Two-dimensional superconductors have attracted growing interest because of their scientific novelty, structural tunability, and useful properties. Studies of their magnetic responses, however, are often hampered by difficulties to grow large-size samples of high quality and uniformity. We report here an imaging method that employed NV^- centers in diamond as sensor capable of mapping out the microwave magnetic field distribution on an ultrathin superconducting film of micron size. Measurements on a 33nm-thick film and a 125nm-thick bulk-like film of Bi₂Sr₂CaCu₂O_8+δ revealed that the ac Meissner effect set in at 78K and 91K, respectively; the latter was the superconducting transition temperature (T_c) of both films.

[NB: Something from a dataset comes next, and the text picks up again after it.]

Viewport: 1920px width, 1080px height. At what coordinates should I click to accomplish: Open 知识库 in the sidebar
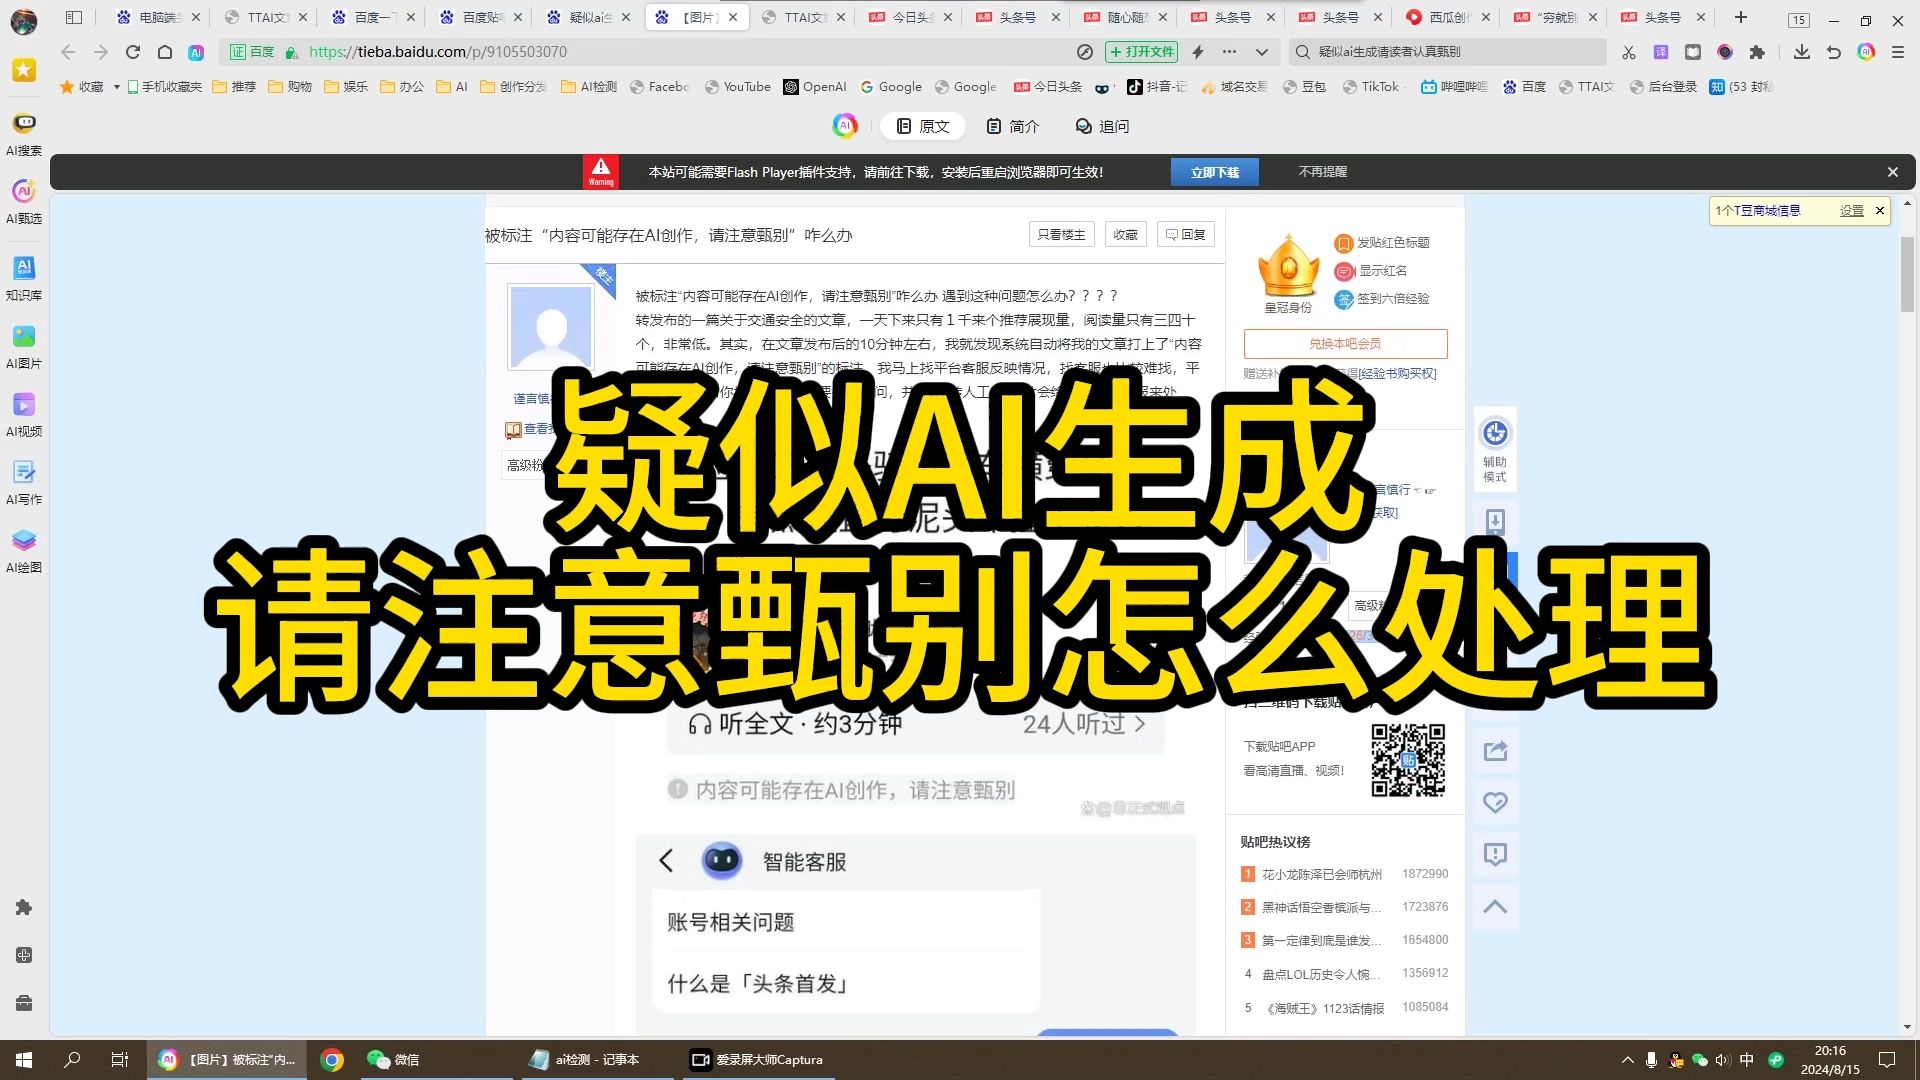pyautogui.click(x=24, y=277)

The unusual ac magnetic response of the thin film presumably was due to thermally excited vortex-antivortex diffusive motion in the film. Spatial resolution of our ac magnetometer was limited by optical diffraction. The technique could be extended with better detection sensitivity to extract local ac conductivity/susceptibility of ultrathin or monolayer superconducting samples as well as ac magnetic responses of other two-dimensional exotic thin films of limited lateral size.